:: Consigne écrite 1 ::
Restituez en CSV à deux colonnes, « consigne » et « reponse », la portion de la liste qui débute à la ligne contenant "Task: Click the red matrix 150 × 150 bar" et se termine après la ligne contenant "click(671, 532)". Produisez une ligne par consigne avec sa réponse, chaque champ entre guillemets et les sauts de ligne remplacés par des espaces.

:: Article ::
Tout comme l'interprétation théorique trouve son utilité ou son importance pour rendre le résultat de l'expérience sous une forme abstraite et symbolique, l'usage des instruments au laboratoire aussi en dépend.

En effet, l'auteur de La Théorie physique pense qu'on ne peut pas faire usage d'un instrument dans les laboratoires de physique, sans réaliser au préalable une substitution abstraite et symbolique des objets concrets que sont les instruments. C'est pourquoi P. Duhem prétend qu'« il serait (...) impossible d'user des instruments qu'on trouve dans les laboratoires de physique, si l'on ne substituait aux objets concrets qui composent ces instruments une représentation abstraite et schématique qui donne prise au raisonnement mathématique ; si l'on ne soumettait cette combinaison d'abstractions à des déductions et à des calculs qui impliquent adhésion aux théories »66(*). Même ici, l'adhésion aux théories précédent l'expérience trouve son importance, pour la manipulation des instruments.

Pour illustrer cette idée, P. Duhem s'appuie sur l'exemple de l'usage de la loupe. Il est vrai qu'une foule de personnes peuvent observer avec une loupe sans être physiciens, sans avoir besoin de connaître la théorie de la loupe et de la dioptrique. Comme le soutient notre auteur : « Il leur a suffi de regarder un même objet d'abord à l'oeil nu, puis avec la loupe, pour constater que cet objet gardait le même aspect dans les deux cas, mais qu'il paraissait, dans le second, plus grand que dans le premier »67(*). De ces observations, peuvent surgir certainement des résultats sans faire référence aux théories de la dioptrique. Et pourtant, ces résultats ne devraient pas être classés parmi les résultats d'une expérience de physique, parce que ces observations font état même des couleurs de l'arc-en-ciel qui semblaient faire parties des objets observés. Pour P. Duhem, ces observateurs n'ont pas tenu compte, dans leur description des objets observés, de la théorie de la dispersion qui « (...) nous apprend à regarder ces couleurs comme créées par l'instrument, à en faire abstraction lorsque nous décrivons l'objet observé »68(*). Nous comprenons par là que l'usage des instruments présuppose une théorie concernant leur fonctionnement.

:: Consigne écrite 2 ::
Rédigez la suite de l'article sur Duhem et l'usage des instruments de laboratoire.

:: Matériel fourni ::
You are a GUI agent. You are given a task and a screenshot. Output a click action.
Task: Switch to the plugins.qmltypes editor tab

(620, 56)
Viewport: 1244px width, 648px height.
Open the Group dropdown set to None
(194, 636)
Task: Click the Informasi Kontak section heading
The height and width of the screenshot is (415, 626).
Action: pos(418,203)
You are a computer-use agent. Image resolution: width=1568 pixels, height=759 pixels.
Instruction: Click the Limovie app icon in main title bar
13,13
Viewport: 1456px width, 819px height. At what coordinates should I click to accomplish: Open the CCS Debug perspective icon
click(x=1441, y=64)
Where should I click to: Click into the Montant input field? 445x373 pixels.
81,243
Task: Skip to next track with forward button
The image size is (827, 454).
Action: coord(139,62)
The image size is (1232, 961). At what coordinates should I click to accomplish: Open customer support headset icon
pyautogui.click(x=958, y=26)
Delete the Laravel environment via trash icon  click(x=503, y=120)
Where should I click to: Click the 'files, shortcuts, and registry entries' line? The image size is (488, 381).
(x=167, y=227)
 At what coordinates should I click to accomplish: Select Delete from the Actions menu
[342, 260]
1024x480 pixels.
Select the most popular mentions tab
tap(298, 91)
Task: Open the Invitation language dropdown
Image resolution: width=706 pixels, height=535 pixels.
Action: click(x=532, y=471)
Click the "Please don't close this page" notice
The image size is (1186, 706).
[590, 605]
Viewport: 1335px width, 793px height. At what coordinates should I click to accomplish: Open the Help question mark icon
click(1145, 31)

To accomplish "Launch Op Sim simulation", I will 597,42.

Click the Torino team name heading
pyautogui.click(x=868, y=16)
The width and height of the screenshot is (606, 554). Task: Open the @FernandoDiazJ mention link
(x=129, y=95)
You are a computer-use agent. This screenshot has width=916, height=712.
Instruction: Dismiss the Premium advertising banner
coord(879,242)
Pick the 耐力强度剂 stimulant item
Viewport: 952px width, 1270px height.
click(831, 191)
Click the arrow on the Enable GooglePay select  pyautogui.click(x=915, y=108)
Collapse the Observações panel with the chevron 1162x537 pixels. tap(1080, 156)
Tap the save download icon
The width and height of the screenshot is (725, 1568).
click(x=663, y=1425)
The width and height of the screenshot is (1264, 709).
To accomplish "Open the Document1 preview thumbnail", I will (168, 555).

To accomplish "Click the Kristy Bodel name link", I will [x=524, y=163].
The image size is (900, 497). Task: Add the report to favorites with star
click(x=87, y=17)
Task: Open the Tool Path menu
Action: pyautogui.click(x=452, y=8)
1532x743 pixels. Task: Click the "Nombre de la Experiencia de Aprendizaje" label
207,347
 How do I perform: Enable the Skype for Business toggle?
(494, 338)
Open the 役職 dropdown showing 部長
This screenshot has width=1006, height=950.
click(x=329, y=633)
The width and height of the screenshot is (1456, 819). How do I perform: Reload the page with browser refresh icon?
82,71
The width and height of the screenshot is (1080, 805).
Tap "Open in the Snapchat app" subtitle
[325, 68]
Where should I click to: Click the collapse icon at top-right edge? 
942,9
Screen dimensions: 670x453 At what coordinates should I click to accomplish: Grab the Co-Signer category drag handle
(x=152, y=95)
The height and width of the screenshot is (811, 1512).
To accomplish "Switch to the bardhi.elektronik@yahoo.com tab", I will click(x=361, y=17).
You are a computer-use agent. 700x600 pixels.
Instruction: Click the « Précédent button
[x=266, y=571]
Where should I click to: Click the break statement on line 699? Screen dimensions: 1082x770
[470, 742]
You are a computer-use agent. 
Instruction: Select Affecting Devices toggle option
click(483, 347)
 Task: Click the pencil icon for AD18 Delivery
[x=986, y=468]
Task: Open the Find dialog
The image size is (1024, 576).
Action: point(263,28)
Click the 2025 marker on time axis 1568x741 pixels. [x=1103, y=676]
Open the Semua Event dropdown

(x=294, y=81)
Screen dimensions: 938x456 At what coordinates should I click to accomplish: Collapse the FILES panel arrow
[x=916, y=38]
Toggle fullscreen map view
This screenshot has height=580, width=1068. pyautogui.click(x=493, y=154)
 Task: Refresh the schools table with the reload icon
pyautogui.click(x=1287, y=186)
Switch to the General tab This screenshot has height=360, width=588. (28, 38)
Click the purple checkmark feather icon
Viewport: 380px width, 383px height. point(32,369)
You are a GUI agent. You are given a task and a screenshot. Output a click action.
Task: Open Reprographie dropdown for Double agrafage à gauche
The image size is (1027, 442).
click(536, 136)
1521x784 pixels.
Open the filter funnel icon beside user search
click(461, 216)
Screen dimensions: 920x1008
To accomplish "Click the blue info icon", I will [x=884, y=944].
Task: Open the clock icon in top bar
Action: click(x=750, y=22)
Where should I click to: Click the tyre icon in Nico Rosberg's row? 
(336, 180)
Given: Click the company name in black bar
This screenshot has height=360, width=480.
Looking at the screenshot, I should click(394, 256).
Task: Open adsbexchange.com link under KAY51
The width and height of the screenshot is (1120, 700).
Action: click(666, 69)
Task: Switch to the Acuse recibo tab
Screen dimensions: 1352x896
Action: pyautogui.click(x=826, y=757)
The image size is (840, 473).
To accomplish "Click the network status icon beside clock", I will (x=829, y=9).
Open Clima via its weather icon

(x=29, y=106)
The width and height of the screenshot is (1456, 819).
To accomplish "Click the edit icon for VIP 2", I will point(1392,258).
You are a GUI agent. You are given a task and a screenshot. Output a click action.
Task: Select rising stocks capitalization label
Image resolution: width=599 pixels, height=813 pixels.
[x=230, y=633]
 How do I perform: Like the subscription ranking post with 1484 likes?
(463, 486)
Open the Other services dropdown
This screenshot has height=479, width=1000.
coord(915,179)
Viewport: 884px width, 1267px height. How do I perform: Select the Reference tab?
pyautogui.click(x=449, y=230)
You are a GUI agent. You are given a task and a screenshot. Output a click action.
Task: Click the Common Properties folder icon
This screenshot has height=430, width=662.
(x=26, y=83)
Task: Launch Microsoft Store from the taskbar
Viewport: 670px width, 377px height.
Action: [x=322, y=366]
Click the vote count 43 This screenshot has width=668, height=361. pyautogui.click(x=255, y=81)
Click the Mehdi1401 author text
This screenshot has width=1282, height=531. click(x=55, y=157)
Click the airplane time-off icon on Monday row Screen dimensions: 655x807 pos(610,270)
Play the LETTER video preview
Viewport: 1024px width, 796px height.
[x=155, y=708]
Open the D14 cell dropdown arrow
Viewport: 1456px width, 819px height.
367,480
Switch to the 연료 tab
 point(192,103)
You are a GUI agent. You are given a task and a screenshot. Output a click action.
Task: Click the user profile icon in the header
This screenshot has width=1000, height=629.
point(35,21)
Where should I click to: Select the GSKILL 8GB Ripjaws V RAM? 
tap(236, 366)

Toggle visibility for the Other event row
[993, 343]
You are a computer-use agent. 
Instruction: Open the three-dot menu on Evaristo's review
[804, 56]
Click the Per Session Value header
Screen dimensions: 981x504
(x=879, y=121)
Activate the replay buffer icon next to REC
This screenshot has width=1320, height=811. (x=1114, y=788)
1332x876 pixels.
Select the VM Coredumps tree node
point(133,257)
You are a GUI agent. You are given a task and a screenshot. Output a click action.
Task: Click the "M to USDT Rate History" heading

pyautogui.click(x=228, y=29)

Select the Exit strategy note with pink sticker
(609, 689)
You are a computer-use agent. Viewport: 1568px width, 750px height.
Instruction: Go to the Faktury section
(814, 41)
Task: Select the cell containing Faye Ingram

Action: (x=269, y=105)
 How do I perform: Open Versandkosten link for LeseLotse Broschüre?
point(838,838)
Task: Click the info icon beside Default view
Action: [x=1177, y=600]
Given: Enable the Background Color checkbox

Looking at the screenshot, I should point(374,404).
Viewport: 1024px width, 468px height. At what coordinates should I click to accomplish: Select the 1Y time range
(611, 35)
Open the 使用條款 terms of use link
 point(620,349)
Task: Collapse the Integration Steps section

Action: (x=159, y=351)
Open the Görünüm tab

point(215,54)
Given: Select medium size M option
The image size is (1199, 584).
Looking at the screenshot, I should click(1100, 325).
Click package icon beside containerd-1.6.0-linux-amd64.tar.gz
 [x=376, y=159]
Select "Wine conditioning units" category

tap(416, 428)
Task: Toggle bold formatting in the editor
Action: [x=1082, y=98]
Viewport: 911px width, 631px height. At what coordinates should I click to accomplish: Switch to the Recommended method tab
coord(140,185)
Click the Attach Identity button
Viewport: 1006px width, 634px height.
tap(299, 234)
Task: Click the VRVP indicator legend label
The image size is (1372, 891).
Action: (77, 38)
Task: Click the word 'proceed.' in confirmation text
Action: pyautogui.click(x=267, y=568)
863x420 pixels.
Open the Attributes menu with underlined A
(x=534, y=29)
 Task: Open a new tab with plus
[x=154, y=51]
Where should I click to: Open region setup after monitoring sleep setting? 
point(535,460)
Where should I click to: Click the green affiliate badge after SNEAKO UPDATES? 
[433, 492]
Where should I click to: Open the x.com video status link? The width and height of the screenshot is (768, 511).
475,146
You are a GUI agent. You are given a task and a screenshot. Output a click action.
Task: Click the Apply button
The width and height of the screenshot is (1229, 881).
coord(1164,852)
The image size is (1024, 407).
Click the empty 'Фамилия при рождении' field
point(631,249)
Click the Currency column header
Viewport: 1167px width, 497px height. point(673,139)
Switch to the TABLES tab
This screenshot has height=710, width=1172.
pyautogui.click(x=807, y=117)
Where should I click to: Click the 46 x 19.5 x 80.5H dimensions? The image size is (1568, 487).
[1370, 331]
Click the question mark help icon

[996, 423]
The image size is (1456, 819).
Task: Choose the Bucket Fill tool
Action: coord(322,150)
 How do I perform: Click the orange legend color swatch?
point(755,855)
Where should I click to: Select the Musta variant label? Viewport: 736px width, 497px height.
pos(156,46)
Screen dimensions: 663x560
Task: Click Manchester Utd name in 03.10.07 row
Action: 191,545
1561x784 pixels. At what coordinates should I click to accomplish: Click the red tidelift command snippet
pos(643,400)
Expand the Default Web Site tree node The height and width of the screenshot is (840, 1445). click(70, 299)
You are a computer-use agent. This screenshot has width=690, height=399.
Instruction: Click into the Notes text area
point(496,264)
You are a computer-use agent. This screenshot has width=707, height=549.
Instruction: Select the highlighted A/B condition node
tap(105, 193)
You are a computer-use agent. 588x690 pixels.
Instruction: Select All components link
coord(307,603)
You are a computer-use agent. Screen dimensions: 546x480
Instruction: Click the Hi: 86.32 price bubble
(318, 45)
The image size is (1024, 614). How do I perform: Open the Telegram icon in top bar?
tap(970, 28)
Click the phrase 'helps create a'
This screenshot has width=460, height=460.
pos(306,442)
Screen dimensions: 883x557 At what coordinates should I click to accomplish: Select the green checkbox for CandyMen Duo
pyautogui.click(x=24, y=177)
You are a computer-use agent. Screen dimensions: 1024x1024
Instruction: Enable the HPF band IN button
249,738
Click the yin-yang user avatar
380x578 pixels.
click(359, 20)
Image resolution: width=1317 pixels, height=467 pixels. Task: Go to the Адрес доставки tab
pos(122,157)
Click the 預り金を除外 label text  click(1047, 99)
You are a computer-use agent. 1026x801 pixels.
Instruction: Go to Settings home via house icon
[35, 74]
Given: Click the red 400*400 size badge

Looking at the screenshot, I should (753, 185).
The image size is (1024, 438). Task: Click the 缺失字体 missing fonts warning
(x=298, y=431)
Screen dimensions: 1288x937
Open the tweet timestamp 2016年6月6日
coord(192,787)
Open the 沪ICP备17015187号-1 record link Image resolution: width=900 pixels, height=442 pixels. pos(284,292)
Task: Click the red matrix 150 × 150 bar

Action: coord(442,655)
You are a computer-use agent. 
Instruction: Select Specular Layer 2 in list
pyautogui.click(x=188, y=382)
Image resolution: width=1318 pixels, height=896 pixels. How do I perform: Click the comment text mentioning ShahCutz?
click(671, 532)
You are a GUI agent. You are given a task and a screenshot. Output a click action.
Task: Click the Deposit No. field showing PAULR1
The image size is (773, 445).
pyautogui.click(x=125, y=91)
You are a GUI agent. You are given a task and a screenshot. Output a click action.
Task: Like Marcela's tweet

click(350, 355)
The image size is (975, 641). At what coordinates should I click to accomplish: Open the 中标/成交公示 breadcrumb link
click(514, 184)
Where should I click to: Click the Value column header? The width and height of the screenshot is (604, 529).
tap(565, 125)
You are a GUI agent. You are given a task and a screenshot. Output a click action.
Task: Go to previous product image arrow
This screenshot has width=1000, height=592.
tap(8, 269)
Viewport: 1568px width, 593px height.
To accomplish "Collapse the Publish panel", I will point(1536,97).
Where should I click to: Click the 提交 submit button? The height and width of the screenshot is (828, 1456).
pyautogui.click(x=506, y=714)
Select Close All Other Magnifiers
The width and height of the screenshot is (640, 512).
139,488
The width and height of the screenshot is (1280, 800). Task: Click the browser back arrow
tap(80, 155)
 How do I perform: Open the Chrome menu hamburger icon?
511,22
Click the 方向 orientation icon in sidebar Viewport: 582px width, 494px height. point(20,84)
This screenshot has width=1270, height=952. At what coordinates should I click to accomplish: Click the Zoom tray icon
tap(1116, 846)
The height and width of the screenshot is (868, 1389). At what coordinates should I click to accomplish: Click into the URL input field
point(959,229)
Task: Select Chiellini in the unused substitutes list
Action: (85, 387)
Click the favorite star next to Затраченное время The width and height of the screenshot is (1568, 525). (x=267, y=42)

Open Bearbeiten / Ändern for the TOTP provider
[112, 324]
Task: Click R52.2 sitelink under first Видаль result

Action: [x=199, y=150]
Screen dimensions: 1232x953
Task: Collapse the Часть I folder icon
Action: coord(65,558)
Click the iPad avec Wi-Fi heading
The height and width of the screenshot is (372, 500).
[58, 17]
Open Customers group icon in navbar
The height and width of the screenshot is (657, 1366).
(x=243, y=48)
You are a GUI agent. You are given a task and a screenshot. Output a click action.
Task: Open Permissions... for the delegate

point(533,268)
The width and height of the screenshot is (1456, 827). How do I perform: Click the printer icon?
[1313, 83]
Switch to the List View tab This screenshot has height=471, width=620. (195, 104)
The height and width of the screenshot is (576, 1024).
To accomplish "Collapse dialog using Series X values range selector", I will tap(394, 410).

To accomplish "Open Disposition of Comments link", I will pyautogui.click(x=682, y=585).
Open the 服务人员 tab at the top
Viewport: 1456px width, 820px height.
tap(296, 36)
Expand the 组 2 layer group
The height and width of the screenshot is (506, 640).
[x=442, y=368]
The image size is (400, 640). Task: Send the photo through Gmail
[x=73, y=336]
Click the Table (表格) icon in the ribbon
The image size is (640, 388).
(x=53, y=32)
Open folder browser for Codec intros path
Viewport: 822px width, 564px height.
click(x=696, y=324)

:: Réponse attendue 1 ::
consigne,reponse
"Task: Click the red matrix 150 × 150 bar","Action: coord(442,655)"
"You are a computer-use agent. Instruction: Select Specular Layer 2 in list","pyautogui.click(x=188, y=382)"
"Image resolution: width=1318 pixels, height=896 pixels. How do I perform: Click the comment text mentioning ShahCutz?","click(671, 532)"

:: Réponse attendue 2 ::
Cela étant, notre auteur défend l'idée selon laquelle l'expérience de physique n'est pas la description d'objets concrets, elle ne nous révèle même pas la réalité en tant que telle. Néanmoins, c'est seulement à partir des symboles fournis par l'opération intellectuelle que nous pouvons représenter et interpréter la réalité concrète : « Les expériences combinées au moyen de ces instruments ne doivent pas aboutir à un récit de faits réels, à une description d'objets concrets, mais à une évaluation numérique de certains symboles créés par les théories »69(*). Cette idée d'interprétation théorique dans l'usage des instruments se retrouve aussi chez J. C. Akenda qui pense : « Les observations, que nous devons faire dans un contrôle empirique, sont techniquement médiatisées par des appareils dont la construction nécessite des connaissances théoriques »70(*). Aussi ajoute-t-il : « Ce ne sont pas seulement les observateurs qui livrent les données empiriques exigées, mais aussi les instruments de mesure utilisés que les observateurs ne font que lire et interpréter »71(*). Tout cela, pour montrer combien l'interprétation théorique facilite l'usage technique dans l'expérience de physique. Remarquez que cela a été confirmé par O. Costa de Beauregard, lorsqu'il écrivait : « Il n'existe aucun « fait expérimental brut », parce que l'indication de tout instrument de physique ne se comprend qu'en termes d'une ou plusieurs théories impliquées dans la définition même de sa structure et de son emploi »72(*). C'est la théorie qui dirige l'expérience, parce qu'il n'y a pas de degré zéro d'expérience ou de fait expérimental brut.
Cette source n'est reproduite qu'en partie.